図1は、本発明による時計のムーブメントの部分的な斜視図である。 図2は、リボンが取り外された状態における、このムーブメントの正面図である。 図3は、このムーブメントの側面図である。 図4は、このムーブメントのもう一方側の側面図である。 図5は、巻き上げ及び設定機構の詳細を示している。 図6は、巻き上げ及び設定機構の詳細を示している。 図7は、図1におけるムーブメントの変形例を示している。

Claims (9)

  1. 時刻表示部(13,14)を有し、かつ平行に配された2つのローラ(11,12)の間に張り渡された可撓性のある無端リボン(10)、及び
    香箱内で巻き上げられたぜんまいと脱進機と前記脱進機に連結されて成る調速機とを備えた、前記ローラの少なくとも1つを回転する駆動機構を備えて成るタイムピースであって、
    前記ぜんまいは、前記駆動機構前記香箱を形成する前記ローラの少なくとも1つの内部で巻き上げられることを特徴とするタイムピース。
  2. 前記機構において、2つのローラ(11,12)は、同一であり、かつ2つのローラの中間に実質的に配される、脱進機(24)と調速機(26)とに、輪列(20,21,22)を介して、それらの端部(19)の1つまで同様に連結される香箱を形成することを特徴とする請求項1に記載のタイムピース。
  3. 前記機構は、リボン(10)が反時計回りで24時間に1回転又は数回転するように構成されていることを特徴とする請求項1又は2に記載のタイムピース。
  4. 前記ローラに含まれる前記ぜんまいは、隣接して配された多数の基本的なバネによって、実際に形成されることを特徴とする請求項1に記載のタイムピース。
  5. 前記ローラに含まれる前記ぜんまいは、隣接して配された多数の基本的なバネによって、実際に形成されることを特徴とする請求項2に記載のタイムピース。
  6. 2つのぜんまいの巻き上げを可能にするために、各ローラが、2つのローラの中間において、制御真(34)により作動される中心巻上げカナ(32)と輪列(30,31)を介して実質的に噛み合って、一方の端部では、角穴(29)で終わっていることを特徴とする請求項2に記載のタイムピース。
  7. 2つのぜんまいの巻き上げを可能にするために、各ローラが、2つのローラの中間において、制御真(34)により作動される中心巻上げカナ(32)と輪列(30,31)を介して実質的に噛み合って、一方の端部では、角穴(29)で終わっていることを特徴とする請求項5に記載のタイムピース。

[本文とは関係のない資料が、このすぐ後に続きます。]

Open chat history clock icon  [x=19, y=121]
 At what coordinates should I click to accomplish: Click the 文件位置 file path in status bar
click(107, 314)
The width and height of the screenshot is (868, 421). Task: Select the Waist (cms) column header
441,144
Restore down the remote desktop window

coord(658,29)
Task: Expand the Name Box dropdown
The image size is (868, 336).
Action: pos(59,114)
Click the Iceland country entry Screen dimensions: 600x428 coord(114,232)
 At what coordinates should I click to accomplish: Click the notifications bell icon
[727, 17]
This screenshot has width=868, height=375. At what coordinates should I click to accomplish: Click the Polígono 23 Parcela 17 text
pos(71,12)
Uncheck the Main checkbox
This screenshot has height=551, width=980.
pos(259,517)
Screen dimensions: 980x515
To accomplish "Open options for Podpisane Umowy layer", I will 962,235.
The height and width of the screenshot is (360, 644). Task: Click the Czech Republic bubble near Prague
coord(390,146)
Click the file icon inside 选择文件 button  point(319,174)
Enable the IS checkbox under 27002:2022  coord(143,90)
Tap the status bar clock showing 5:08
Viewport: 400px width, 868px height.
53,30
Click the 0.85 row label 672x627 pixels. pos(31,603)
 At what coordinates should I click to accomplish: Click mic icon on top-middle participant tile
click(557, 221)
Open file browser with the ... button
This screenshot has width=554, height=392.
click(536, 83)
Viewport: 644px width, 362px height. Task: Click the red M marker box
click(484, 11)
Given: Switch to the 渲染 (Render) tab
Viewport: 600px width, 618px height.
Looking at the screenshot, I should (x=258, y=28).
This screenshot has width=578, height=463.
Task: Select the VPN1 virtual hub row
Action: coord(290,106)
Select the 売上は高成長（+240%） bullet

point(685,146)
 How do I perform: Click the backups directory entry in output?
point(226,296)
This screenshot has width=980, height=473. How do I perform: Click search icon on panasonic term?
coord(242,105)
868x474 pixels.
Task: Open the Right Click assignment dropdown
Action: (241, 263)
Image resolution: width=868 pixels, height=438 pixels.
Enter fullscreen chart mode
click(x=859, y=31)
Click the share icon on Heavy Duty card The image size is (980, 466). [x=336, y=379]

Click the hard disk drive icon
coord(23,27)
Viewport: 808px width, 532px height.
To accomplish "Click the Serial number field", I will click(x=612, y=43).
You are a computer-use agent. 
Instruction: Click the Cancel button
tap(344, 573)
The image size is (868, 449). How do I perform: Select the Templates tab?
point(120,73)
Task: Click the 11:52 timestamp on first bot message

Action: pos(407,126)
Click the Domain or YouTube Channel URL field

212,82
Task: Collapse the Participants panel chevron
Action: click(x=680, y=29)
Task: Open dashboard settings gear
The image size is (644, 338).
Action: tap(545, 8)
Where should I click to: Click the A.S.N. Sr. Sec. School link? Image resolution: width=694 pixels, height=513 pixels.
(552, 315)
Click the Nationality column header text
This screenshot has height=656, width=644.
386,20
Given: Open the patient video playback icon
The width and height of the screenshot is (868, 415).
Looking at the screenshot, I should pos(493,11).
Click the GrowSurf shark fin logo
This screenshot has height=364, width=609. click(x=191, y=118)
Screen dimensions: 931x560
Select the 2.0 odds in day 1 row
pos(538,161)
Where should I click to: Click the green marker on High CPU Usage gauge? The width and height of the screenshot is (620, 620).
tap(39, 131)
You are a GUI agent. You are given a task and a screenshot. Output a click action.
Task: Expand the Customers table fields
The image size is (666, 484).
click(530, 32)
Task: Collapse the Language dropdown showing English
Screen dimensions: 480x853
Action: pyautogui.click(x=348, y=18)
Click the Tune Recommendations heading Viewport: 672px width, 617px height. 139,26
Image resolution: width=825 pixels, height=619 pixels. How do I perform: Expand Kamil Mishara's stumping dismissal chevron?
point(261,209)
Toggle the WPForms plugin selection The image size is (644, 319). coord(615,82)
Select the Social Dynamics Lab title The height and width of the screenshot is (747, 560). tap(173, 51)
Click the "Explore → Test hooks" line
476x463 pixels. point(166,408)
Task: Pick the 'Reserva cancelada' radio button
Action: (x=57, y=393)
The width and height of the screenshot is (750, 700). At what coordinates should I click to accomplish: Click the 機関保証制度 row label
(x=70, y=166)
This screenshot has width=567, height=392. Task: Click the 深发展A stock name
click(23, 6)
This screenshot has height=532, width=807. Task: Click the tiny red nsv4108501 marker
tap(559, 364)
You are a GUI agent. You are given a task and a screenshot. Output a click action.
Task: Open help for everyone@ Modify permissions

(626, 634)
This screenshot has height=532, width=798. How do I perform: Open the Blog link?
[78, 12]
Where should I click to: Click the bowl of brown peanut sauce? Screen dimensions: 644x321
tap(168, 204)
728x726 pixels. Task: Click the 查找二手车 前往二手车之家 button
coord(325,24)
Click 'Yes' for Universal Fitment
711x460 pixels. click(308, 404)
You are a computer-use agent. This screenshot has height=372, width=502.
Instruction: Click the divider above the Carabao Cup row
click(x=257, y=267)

  8. 前記リボンの設定をするために、制御真(34)が、前記ローラ上を移動するリボンの上に摩擦を生じるようにリボンに当接して、前記2つのローラに対して平行に配されたシャフト(38)を回転することを特徴とする請求項6に記載のタイムピース。
  9. 前記リボンの設定をするために、制御真(34)が、前記ローラ上を移動するリボンの上に摩擦を生じるようにリボンに当接して、前記2つのローラに対して平行に配されたシャフト(38)を回転することを特徴とする請求項7に記載のタイムピース。